Diamonds have been stolen, and the Continental Op has been called in to find out what has happened. But he finds that the whole story that is given to him has a "wrong" feeling to it -- mysterious men, a diamond he finds on the ground. When the Op digs further, he finds a web of murder, jealousy and hate that spreads back over young Gabrielle Leggett's life.
After the trauma of her father's murder, the Op takes Gabrielle to the Temple of the Holy Grail, a San Francisco cult. At first it seems like a slightly goofy but harmless little pseudo-religion -- until a hideous specter in the Op's room, and a murder that seems to have been committed by Gabrielle, shows that something sinister is lurking there. And finally, the "Dain curse" seemingly strikes again when Gabrielle's young husband is found dead...

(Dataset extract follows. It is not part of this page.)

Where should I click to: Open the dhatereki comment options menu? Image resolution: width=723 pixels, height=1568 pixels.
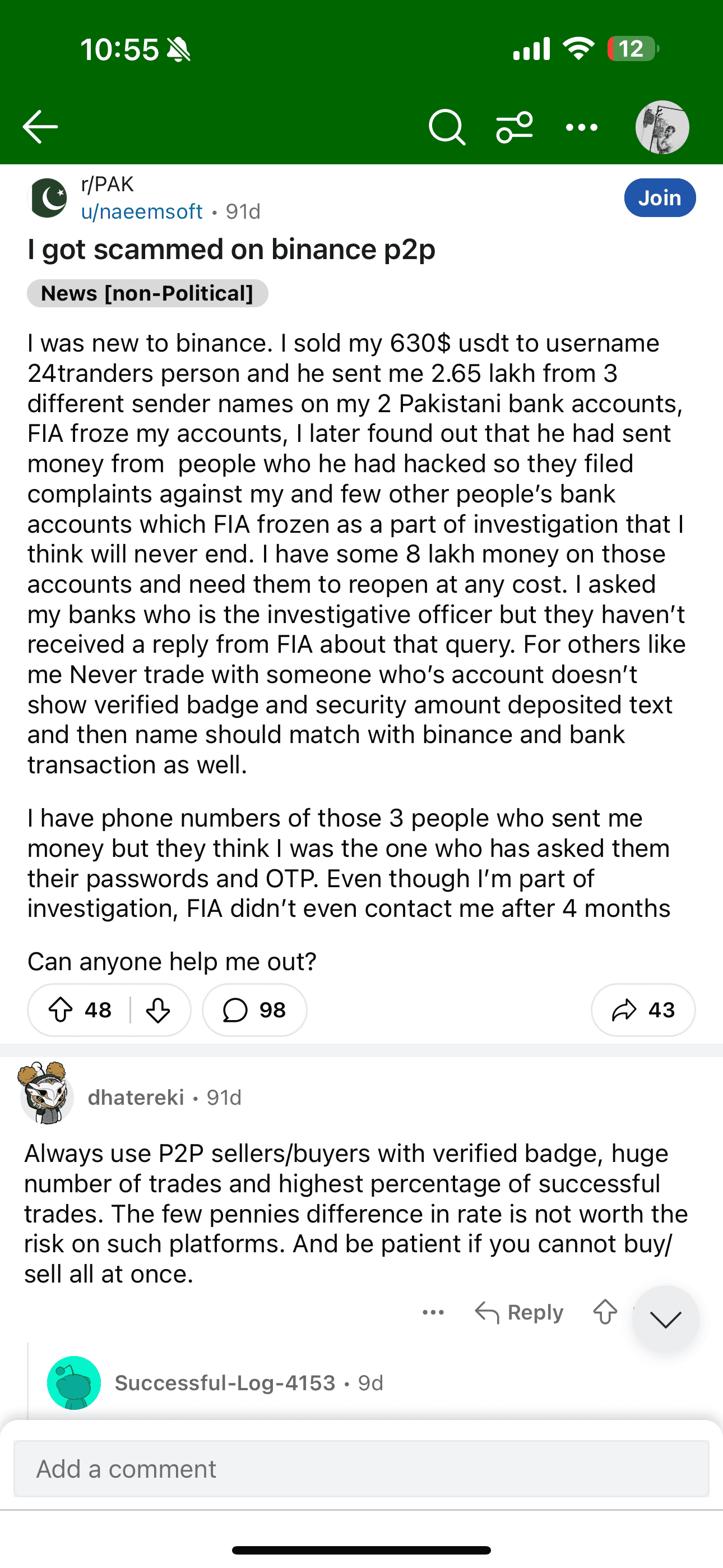[433, 1312]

Before anyone knew about Sam Spade, Hammett was churning out pulp fiction about the Continental Op in his trademark spare, sharp prose. "The Dain Curse" feels like three loosely connected short stories -- only Gabrielle Leggett ties them together, and the idea of the "Dain curse" (which is never fully dealt with -- though it makes an enticing title) which supposedly kills everyone around Gabrielle.
Hammett's writing is as dry and spare as always. However, the stories sometimes seem too short, especially the second one, which ends on a hurried note (we're only told of Gabrielle's marriage as a sort of postscript).